Greta Gerwig’s Maggie is a fiercely determined academic who is driven to have a child of her own without necessarily having a man in her life. She chooses to go down the route of artificial insemination because her track record with relationships hasn’t been hugely successful for her in the past. Her desire to have a child without having to maintain a stable relationship is a noble one and taps into something very modern in how families are defined.
Things don’t go according to plan when she begins an affair with the married John (Ethan Hawke) who is unhappy in his marriage to Georgette (Julianne Moore) and the result is a child as well as a marriage.
Maggie and John’s family situation is far from conventional as John has two children with his ex-wife and maintains close ties with her so that they can be a part of his life. The twist is that Maggie is more attentive to John’s other children than he is as he is revealed to be a very self centred human being who only seems to be concerned with his own interests and is content to let other people organise his life for him.

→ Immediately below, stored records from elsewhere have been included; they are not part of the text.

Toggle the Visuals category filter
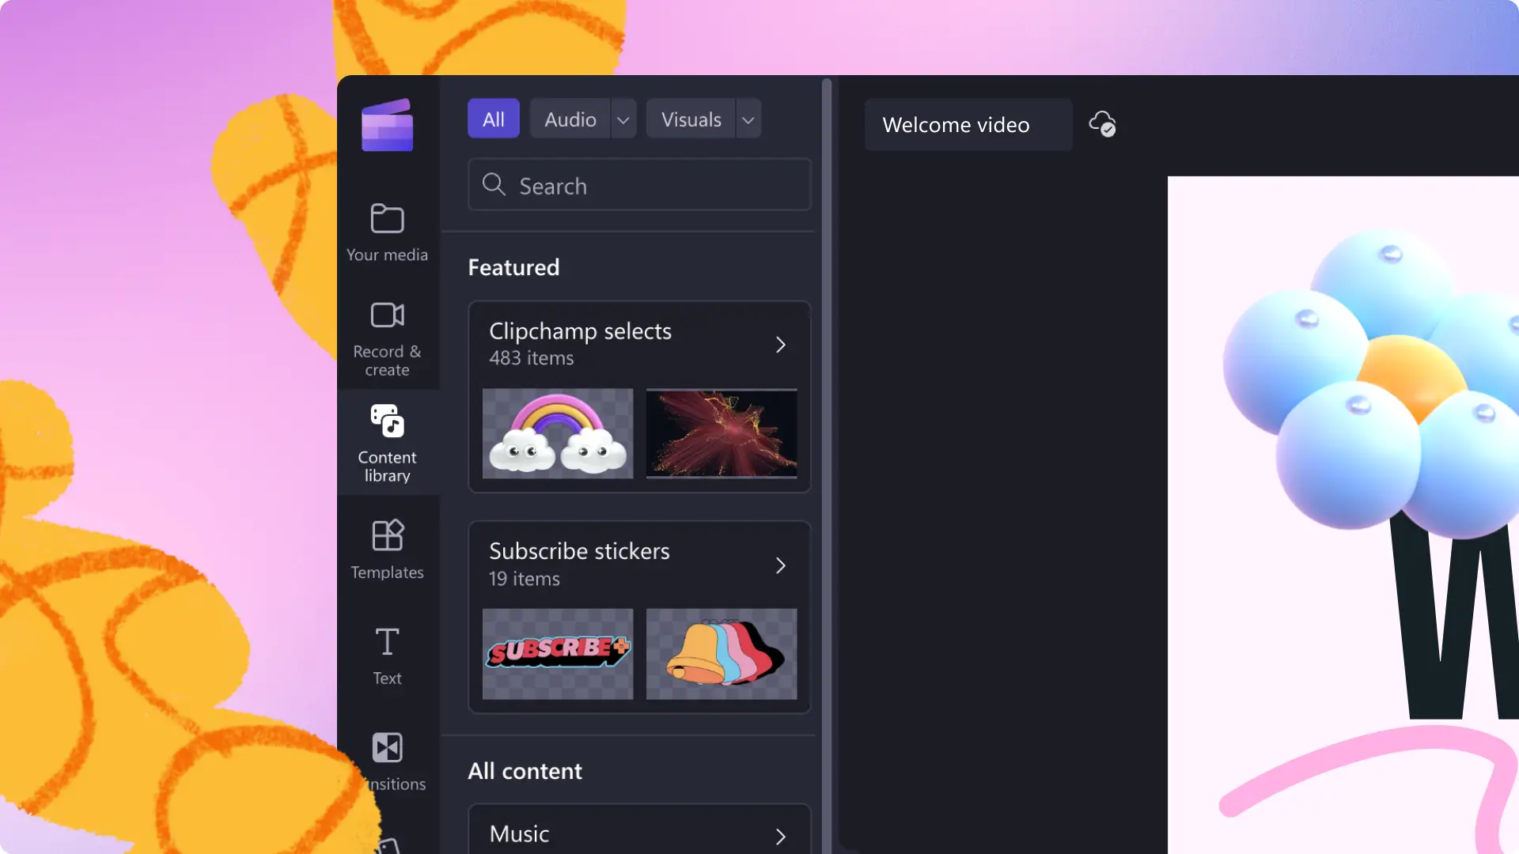The height and width of the screenshot is (854, 1519). coord(691,118)
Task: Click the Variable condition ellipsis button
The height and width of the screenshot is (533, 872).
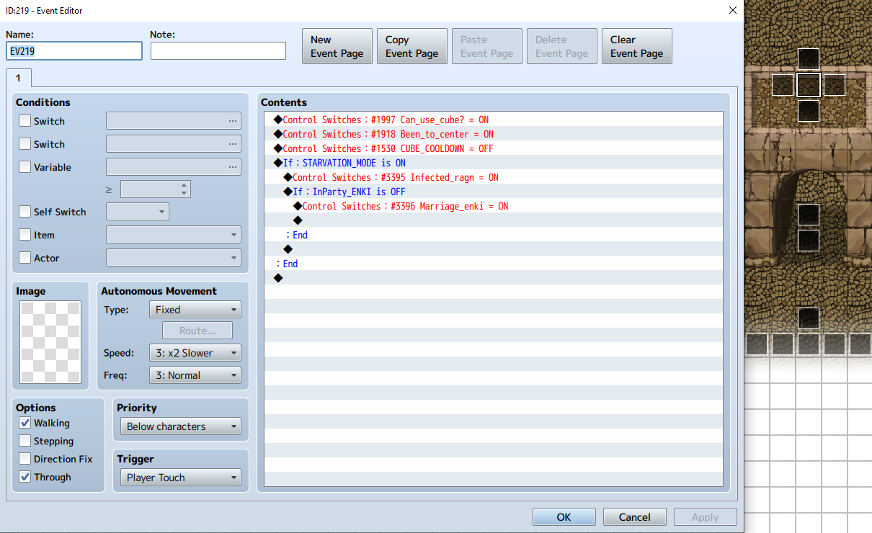Action: pyautogui.click(x=232, y=167)
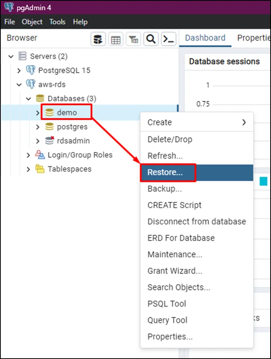Launch PSQL Tool terminal icon
This screenshot has width=271, height=359.
tap(168, 39)
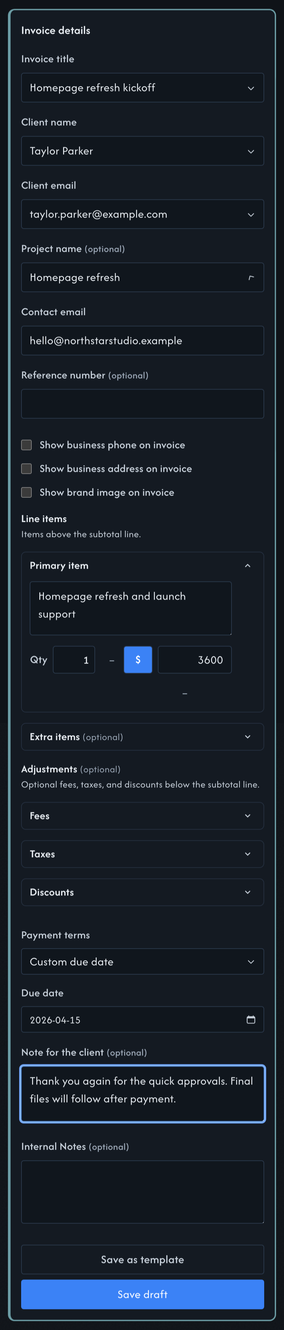Expand the Fees section
The height and width of the screenshot is (1330, 284).
click(x=248, y=816)
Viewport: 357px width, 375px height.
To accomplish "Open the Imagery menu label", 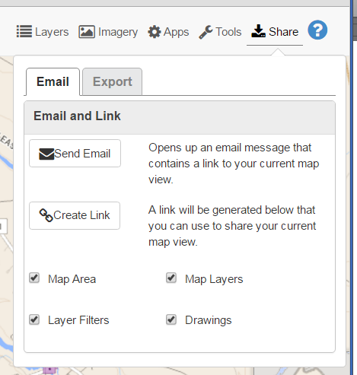I will point(118,32).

Naturally this stretches Maggie to breaking point and she hatches a plan to reunite him with Georgina who is completely onboard as she wants him back. What follows are a series of bizarre situations where Maggie tries to set up her husband with another woman so that she can get some semblance of freedom in her own life. She got the child she wanted and feels that John is more of a burden than anything else.

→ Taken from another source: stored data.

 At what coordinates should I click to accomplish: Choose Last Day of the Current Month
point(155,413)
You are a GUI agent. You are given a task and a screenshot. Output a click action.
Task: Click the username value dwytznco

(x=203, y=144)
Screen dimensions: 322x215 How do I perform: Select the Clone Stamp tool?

Maggie is arguably a really selfish character who uses others to get what she wants but Greta Gerwig’s performance remains likeable enough that it never feels malicious. It’s a fine line to walk but a combination of the writing and acting makes it work. I found myself rooting for Maggie to succeed as the film does such a good job of showing how hectic her day to day existence is as well as setting up John as something of a worthless layabout.

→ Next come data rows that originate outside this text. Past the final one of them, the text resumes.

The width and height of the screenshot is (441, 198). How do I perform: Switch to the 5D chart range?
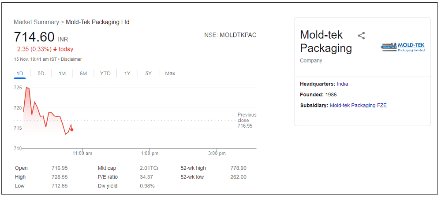41,73
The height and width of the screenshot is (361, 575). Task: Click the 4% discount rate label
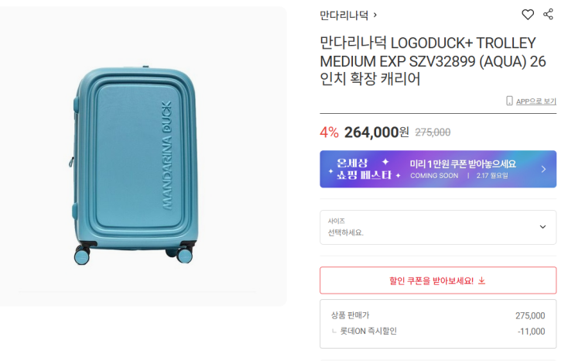click(x=329, y=132)
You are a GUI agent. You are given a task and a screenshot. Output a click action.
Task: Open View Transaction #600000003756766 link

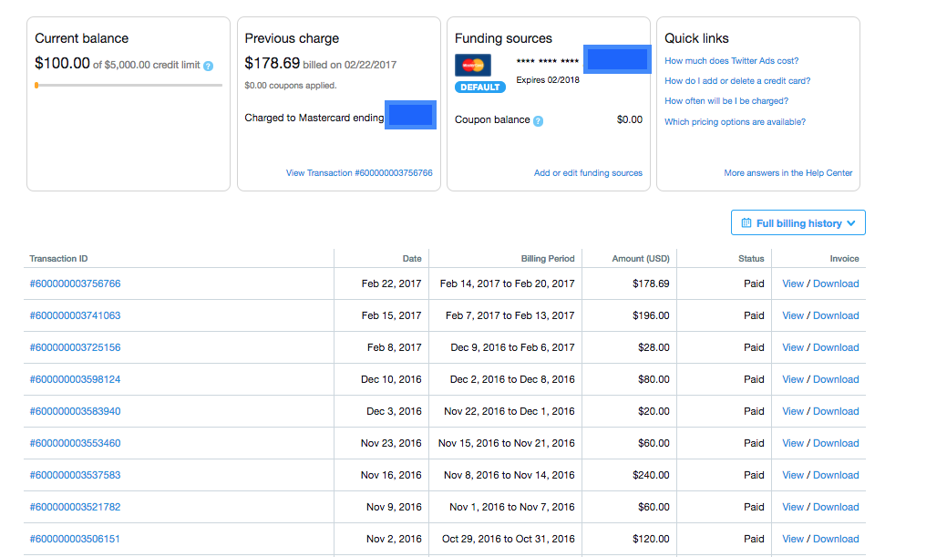click(359, 173)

John isn’t entirely irredeemable though. He has a unique way of looking at the world that comes across as fairly endearing and there’s a sense that he wants to do right by people but lacks the ability to understand what that actually involves. Ethan Hawke is charismatic enough to add layers to a character that could essentially be the villain of the piece.
Another character that could have easily been a villain was Georgina but, outside of a few spiteful moments, she comes across as someone just trying to deal with a less than ideal situation in the best way she can. Julianne Moore’s performance keeps her from falling too far into the “wicked ex-wife” stereotype while also keeping her as a tense presence.The film has some pacing issues and characters tend to declare their motivations rather than having them revealed organically throughout the course of the story but generally speaking it all works out well enough despite some repetitive plot threads. There are some genuinely funny moments throughout and none of the characters are overly annoying. The best way to describe the whole experience is inoffensively diverting.
A solid film with reasonably well developed characters and an interesting angle on different family structures in the modern world. The lead characters are all well acted and despite some pacing problems the film manages to be entertaining while making valid points about different life choices.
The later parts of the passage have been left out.